====== Recorded data

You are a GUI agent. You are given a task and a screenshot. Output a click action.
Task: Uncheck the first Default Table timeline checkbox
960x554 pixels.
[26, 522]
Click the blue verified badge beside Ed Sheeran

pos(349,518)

============

### Aim of the exercise:
Each record above should be repeated exactly.

### Response to the task:
You are a GUI agent. You are given a task and a screenshot. Output a click action.
Task: Uncheck the first Default Table timeline checkbox
960x554 pixels.
[26, 522]
Click the blue verified badge beside Ed Sheeran

pos(349,518)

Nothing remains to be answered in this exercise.